ALBANESECORMIER ANNUAL REPORT 25

FINANCIAL RESULTS

Albanese Cormier Holdings, LLC and Subsidiaries NOTES TO CONSOLIDATED FINANCIAL STATEMENTS Years ended December 31, 2025 and 2024

14. Risk Management The Company is exposed to various risks of loss related to torts; thefts of, damage to and destruction of assets; errors and omissions; injuries to employees; and natural disasters. The Company maintains commercial insurance coverage covering each of those risks of loss. Management believes such coverage is sufficient to preclude any significant uninsured losses to the Company. 15. Related Party Transactions The Company sells residential real estate to company owned by an employee. Income associated with the sale of residential real estate was approximately $171,600 and $772,200 for the years ended December 31, 2025 and 2024, respectively.
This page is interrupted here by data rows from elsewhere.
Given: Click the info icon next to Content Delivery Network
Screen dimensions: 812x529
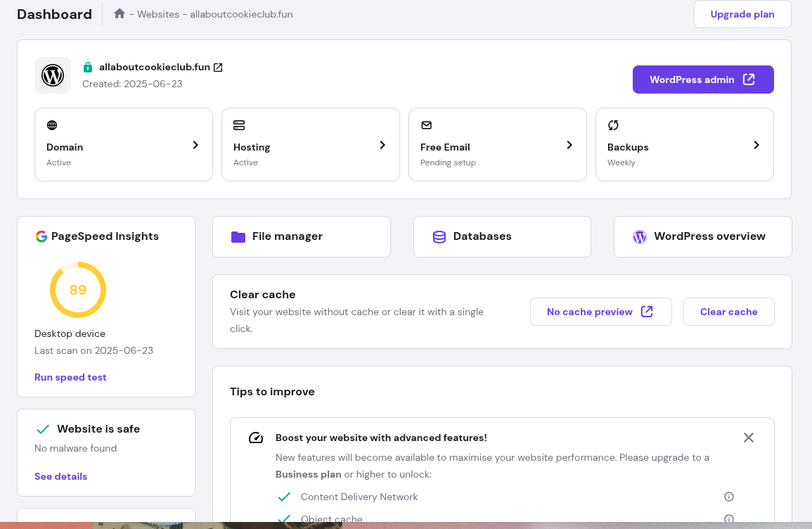Looking at the screenshot, I should (729, 497).

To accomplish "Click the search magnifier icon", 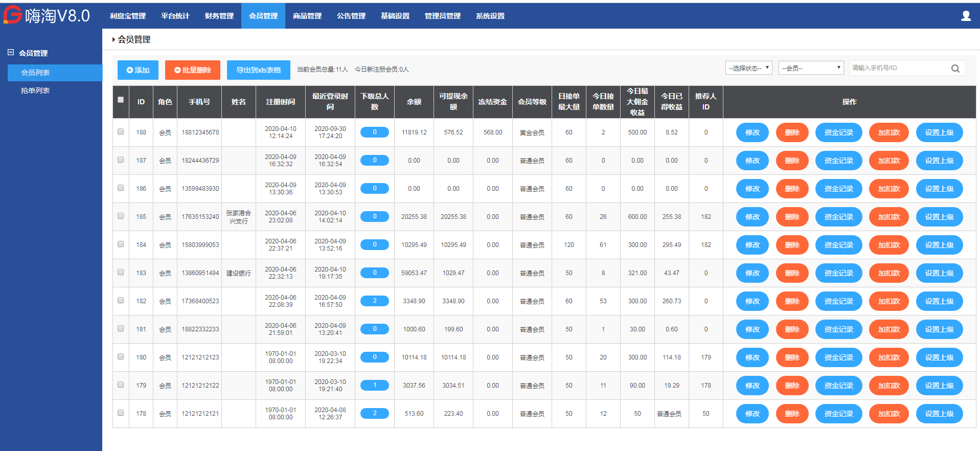I will [x=955, y=69].
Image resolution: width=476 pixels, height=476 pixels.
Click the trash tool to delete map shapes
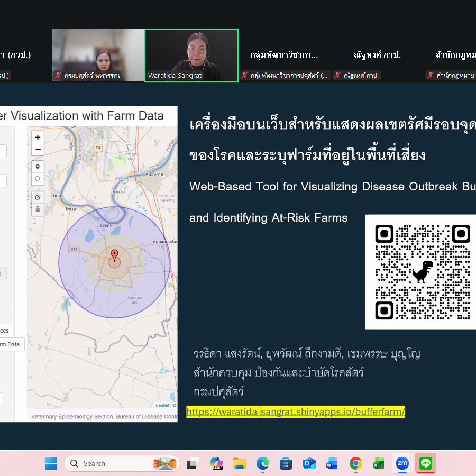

The Company entered into an agreement to perform certain managerial and administrative functions for Edison Plaza Partners, LLC. Payments for services from this related entity are based on a percentage of gross rents due from various tenants. The Company leases certain real property from Edison Plaza Partners, LLC. This entity has been identified as a variable interest entity subject to consolidation with the Company and has been eliminated in the consolidated financial statements. See Note 2 for additional information. The Companies' member provides personal guarantees on certain loans. Commitments and Contingencies The Company is involved in various commitments and contingencies that arise in the normal course of operations. For additional information, see Note 1 - Concentration of Credit Risk, and Note 12 – Long-Term Debt. The Company issues letters of intent signifying a willingness to negotiate for acquisitions or dispositions during the ordinary course of our business. Such letters of intent and other arrangements are non-binding to all parties unless and until a definitive contract is entered into by the parties. Even if definitive contracts relating to the acquisition or disposition of property are entered into, these contracts generally provide the purchaser a time period to evaluate the property and conduct due diligence. The purchaser, during this time, will have the ability to terminate a contract without penalty or forfeiture of any deposit or earnest money. No assurance can be provided that any definitive contracts will be entered into with respect to any matter covered by letters of intent, or that we will consummate any transaction contemplated by a definitive contract. Additionally, due diligence periods for property transactions are frequently extended as needed. An acquisition or disposition of property becomes probable at the time the due diligence period expires and the definitive contract has not been terminated. Our risk is then generally extended only to any earnest money deposits associated with property acquisition contracts, and our obligation to sell under a property sales contract.